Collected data
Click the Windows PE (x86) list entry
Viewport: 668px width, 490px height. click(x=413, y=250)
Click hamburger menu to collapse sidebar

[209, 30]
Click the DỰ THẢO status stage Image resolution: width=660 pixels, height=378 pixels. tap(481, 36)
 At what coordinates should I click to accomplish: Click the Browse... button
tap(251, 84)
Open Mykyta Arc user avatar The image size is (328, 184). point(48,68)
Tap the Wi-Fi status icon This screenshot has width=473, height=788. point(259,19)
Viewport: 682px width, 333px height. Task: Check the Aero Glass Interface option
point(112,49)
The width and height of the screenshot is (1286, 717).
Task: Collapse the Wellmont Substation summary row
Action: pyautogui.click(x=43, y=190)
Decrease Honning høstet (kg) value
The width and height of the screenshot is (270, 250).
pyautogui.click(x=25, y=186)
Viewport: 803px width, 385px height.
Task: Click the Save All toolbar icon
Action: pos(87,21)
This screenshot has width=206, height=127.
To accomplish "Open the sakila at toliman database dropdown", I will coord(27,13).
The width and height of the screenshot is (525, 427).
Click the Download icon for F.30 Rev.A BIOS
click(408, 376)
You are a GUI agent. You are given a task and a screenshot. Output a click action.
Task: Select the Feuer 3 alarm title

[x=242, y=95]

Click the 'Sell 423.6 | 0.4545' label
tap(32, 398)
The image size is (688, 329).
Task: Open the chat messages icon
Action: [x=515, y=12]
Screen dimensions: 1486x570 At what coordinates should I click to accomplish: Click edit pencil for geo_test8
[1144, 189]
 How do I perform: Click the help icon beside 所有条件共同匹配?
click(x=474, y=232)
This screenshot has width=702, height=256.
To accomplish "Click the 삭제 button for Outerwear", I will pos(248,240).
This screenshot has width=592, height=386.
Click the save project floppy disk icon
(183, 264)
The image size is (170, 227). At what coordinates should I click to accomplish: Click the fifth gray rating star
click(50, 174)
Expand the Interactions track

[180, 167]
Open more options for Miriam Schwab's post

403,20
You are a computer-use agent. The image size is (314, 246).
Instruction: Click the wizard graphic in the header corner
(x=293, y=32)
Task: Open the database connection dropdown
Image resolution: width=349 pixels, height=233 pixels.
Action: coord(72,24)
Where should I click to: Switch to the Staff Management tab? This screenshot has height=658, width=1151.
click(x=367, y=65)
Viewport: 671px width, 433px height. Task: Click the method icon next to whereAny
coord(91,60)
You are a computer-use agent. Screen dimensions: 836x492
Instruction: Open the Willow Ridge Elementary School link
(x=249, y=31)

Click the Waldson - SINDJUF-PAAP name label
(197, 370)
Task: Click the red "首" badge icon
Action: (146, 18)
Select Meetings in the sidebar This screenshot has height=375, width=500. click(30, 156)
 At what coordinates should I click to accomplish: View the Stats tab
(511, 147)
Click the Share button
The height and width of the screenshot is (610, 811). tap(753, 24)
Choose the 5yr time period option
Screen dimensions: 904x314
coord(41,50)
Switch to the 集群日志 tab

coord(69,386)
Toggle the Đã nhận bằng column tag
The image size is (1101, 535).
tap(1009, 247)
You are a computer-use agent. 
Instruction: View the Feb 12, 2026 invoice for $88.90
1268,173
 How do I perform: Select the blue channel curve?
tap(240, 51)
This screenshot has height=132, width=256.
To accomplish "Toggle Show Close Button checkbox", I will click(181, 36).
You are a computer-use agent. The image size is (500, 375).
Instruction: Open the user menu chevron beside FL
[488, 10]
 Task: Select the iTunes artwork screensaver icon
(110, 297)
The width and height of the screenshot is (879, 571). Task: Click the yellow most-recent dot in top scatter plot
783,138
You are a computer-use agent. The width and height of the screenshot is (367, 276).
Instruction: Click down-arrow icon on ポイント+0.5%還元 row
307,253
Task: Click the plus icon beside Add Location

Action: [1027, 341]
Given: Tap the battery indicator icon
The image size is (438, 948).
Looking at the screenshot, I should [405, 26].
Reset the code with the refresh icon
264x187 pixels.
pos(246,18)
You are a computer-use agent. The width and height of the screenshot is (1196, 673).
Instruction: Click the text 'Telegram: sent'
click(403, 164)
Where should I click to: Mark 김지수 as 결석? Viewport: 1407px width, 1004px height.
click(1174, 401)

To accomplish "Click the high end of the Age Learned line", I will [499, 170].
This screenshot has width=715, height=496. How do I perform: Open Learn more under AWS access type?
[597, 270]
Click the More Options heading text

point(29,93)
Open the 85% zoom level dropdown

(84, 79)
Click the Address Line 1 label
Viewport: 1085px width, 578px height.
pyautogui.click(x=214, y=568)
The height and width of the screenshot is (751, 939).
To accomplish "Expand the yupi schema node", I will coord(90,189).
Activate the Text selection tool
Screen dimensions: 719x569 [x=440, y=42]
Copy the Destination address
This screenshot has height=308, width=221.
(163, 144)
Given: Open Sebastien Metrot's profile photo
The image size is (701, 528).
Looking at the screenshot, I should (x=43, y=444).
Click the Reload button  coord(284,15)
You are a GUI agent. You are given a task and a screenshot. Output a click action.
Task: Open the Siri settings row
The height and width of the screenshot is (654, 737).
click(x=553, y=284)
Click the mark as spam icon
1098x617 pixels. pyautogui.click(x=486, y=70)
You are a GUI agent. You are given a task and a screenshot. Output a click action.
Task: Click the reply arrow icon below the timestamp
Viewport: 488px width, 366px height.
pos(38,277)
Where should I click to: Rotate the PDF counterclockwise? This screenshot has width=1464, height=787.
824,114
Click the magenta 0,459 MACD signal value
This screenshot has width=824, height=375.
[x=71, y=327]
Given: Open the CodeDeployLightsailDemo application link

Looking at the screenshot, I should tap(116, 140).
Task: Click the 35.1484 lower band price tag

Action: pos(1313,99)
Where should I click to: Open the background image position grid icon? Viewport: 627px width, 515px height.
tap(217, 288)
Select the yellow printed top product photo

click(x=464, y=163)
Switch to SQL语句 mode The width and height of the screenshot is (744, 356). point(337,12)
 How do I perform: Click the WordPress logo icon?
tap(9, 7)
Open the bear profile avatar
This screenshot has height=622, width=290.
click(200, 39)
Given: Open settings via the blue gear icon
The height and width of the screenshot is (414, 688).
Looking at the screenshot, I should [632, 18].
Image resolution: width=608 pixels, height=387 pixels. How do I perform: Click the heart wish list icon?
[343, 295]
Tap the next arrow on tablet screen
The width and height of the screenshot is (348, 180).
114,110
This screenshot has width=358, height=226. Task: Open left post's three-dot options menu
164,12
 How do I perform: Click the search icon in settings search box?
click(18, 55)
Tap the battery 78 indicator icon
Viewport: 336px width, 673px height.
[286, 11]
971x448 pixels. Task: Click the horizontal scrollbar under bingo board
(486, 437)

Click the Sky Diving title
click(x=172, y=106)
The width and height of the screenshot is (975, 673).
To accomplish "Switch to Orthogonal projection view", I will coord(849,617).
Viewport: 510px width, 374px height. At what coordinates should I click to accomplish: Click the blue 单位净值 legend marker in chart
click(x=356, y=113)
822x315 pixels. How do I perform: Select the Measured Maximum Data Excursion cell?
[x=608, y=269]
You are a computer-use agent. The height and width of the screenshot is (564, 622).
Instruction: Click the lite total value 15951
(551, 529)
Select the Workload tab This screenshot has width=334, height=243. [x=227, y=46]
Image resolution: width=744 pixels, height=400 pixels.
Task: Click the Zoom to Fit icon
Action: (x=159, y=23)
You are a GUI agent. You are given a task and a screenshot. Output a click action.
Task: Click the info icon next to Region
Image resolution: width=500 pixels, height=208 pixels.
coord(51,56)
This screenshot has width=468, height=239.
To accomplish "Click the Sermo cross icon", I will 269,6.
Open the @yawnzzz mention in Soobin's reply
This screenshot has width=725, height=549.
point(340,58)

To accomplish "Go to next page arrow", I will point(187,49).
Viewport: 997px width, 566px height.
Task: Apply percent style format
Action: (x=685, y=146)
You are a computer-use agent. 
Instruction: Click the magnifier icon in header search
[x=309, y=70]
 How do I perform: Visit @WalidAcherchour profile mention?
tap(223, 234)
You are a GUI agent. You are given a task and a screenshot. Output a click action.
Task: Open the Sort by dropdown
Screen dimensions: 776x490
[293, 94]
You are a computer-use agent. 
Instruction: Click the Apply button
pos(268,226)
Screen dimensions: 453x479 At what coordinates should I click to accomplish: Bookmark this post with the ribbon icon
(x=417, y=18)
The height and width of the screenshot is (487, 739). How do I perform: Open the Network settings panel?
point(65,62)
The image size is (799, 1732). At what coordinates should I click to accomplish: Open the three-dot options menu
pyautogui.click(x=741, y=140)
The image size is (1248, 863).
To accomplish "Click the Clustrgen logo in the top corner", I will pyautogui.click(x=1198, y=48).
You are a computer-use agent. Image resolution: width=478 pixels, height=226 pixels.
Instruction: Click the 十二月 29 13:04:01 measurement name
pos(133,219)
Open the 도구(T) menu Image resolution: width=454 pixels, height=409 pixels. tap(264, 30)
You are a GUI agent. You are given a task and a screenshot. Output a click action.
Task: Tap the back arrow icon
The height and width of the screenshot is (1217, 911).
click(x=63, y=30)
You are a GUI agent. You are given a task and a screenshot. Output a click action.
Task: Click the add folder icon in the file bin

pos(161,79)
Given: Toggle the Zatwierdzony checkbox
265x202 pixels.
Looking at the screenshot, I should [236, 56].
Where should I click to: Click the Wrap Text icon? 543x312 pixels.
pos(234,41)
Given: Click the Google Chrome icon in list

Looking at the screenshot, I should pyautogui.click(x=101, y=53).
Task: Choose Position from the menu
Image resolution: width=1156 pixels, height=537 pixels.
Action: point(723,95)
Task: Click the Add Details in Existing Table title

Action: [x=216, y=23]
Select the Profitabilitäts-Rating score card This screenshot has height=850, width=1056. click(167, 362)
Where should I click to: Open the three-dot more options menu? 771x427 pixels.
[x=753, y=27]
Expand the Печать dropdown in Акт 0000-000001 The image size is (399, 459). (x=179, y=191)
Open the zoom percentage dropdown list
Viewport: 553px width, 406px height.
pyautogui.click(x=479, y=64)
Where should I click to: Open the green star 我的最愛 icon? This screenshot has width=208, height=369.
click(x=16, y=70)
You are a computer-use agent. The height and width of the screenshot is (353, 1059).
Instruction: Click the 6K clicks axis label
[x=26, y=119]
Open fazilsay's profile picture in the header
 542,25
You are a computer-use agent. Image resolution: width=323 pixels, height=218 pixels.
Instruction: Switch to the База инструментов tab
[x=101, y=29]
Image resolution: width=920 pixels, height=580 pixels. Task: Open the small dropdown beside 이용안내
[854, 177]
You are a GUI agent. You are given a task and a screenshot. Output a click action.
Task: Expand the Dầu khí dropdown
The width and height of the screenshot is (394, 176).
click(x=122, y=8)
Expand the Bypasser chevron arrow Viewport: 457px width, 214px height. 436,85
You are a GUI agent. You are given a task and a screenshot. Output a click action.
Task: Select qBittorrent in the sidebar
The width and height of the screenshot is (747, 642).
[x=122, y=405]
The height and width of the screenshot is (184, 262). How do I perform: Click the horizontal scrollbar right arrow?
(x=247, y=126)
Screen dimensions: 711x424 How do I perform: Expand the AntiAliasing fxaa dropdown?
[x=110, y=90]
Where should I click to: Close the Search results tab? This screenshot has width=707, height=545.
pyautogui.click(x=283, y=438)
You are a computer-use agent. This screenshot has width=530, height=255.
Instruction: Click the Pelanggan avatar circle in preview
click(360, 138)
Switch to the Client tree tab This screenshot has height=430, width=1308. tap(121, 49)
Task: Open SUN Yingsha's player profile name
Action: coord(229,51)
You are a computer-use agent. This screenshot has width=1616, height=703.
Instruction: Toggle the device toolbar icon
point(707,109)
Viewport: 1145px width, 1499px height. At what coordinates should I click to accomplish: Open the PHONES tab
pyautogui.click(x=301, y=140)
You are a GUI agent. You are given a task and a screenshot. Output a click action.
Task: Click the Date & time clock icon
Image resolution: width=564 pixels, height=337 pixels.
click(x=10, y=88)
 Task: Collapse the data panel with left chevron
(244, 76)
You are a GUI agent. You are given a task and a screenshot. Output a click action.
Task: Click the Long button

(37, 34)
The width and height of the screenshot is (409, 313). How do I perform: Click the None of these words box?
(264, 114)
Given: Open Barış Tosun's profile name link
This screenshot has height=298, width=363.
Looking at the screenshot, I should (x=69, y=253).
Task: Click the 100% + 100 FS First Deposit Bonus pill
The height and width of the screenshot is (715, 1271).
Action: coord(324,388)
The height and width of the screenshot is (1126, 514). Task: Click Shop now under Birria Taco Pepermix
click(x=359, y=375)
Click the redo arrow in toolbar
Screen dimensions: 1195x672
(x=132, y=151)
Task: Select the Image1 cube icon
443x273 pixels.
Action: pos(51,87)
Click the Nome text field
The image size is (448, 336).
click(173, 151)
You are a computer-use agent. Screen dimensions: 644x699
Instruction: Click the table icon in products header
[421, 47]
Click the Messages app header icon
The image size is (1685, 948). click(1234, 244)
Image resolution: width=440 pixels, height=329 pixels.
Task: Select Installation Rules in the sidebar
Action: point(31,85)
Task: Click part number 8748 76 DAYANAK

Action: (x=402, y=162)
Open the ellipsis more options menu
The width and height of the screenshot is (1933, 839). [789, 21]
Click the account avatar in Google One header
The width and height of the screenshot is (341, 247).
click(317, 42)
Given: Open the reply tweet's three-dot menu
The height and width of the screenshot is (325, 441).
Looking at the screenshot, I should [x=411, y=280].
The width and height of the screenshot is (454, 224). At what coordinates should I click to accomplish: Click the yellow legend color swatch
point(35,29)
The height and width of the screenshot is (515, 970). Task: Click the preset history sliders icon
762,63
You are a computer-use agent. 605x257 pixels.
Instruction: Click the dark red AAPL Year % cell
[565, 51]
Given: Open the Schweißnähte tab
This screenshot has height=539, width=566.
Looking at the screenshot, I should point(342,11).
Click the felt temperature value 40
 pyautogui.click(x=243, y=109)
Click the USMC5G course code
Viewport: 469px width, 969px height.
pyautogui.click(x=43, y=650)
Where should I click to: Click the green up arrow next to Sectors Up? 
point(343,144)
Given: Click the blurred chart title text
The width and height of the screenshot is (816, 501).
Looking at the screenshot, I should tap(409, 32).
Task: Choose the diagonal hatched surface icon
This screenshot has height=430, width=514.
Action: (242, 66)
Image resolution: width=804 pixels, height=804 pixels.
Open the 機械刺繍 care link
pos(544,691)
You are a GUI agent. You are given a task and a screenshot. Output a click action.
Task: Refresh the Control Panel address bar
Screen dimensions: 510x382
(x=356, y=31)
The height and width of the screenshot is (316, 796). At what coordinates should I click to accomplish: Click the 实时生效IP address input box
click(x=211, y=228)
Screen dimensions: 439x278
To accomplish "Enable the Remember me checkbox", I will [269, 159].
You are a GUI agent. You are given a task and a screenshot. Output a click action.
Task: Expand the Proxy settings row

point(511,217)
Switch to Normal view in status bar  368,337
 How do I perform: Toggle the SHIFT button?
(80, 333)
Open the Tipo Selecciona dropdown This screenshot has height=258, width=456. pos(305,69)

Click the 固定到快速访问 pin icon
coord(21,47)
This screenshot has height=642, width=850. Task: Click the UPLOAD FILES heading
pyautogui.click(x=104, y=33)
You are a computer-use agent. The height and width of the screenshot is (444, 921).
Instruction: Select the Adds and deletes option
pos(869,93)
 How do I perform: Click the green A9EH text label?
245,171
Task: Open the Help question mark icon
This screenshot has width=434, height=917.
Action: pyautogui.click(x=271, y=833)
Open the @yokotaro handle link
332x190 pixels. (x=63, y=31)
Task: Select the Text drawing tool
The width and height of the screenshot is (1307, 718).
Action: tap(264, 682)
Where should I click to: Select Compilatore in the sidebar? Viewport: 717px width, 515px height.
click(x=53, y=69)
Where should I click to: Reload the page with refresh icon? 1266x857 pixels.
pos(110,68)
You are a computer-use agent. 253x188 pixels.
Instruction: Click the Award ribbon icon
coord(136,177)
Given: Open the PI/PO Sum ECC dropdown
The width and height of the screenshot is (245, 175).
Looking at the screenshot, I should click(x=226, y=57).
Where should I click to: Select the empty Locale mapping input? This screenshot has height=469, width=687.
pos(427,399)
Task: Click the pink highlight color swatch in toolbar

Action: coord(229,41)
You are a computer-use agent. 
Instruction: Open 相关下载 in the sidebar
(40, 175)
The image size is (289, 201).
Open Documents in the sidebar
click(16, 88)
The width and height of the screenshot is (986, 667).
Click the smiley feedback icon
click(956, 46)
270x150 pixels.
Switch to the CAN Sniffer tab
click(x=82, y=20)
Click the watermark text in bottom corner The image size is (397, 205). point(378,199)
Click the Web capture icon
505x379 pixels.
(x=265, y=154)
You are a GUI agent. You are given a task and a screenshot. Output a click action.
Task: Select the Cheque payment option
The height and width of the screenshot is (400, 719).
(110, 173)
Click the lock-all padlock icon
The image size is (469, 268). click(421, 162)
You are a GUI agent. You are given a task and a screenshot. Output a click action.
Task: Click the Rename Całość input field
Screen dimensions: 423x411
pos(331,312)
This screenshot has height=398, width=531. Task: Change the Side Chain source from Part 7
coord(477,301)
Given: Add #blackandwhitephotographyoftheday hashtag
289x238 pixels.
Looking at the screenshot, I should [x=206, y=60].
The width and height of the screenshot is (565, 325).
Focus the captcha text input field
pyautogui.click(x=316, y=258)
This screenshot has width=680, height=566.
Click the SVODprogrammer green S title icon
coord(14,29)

TASK ITEM: Scan the entries above for the string "database", and copy every line where it turns up.

TASK SOLUTION:
To accomplish "Open the sakila at toliman database dropdown", I will coord(27,13).
Task: Open the database connection dropdown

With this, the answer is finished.